**TASK DIRECTIONS**
Return the lines of the records starting at the line that contains "Open c0brA player profile" and ending at the line that contains "Looking at the", exactly as they appear.

**INFORMATION GIVEN**
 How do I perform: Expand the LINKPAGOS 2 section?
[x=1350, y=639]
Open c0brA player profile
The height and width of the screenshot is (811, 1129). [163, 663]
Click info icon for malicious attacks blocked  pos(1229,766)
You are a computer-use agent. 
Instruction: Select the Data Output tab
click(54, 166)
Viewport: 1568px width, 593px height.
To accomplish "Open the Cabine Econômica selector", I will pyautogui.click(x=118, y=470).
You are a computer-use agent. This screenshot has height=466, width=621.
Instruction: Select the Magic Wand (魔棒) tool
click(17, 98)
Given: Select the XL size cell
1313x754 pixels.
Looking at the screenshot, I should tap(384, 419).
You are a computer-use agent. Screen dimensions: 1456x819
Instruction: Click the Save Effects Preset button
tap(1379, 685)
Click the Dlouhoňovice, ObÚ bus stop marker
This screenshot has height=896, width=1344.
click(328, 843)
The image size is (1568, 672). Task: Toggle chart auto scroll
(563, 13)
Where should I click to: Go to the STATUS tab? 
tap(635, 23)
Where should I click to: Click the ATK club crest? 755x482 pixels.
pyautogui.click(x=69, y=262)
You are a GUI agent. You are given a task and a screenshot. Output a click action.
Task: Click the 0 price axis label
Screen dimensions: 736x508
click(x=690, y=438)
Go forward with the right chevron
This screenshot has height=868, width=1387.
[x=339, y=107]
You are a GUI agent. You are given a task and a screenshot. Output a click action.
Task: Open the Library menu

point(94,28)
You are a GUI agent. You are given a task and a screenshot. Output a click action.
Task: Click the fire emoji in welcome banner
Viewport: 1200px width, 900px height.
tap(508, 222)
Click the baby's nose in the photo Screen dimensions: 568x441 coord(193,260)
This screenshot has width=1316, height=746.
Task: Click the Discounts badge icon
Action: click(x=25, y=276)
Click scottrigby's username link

**SOLUTION TO THIS TASK**
Open c0brA player profile
The height and width of the screenshot is (811, 1129). [163, 663]
Click info icon for malicious attacks blocked  pos(1229,766)
You are a computer-use agent. 
Instruction: Select the Data Output tab
click(54, 166)
Viewport: 1568px width, 593px height.
To accomplish "Open the Cabine Econômica selector", I will pyautogui.click(x=118, y=470).
You are a computer-use agent. This screenshot has height=466, width=621.
Instruction: Select the Magic Wand (魔棒) tool
click(17, 98)
Given: Select the XL size cell
1313x754 pixels.
Looking at the screenshot, I should tap(384, 419).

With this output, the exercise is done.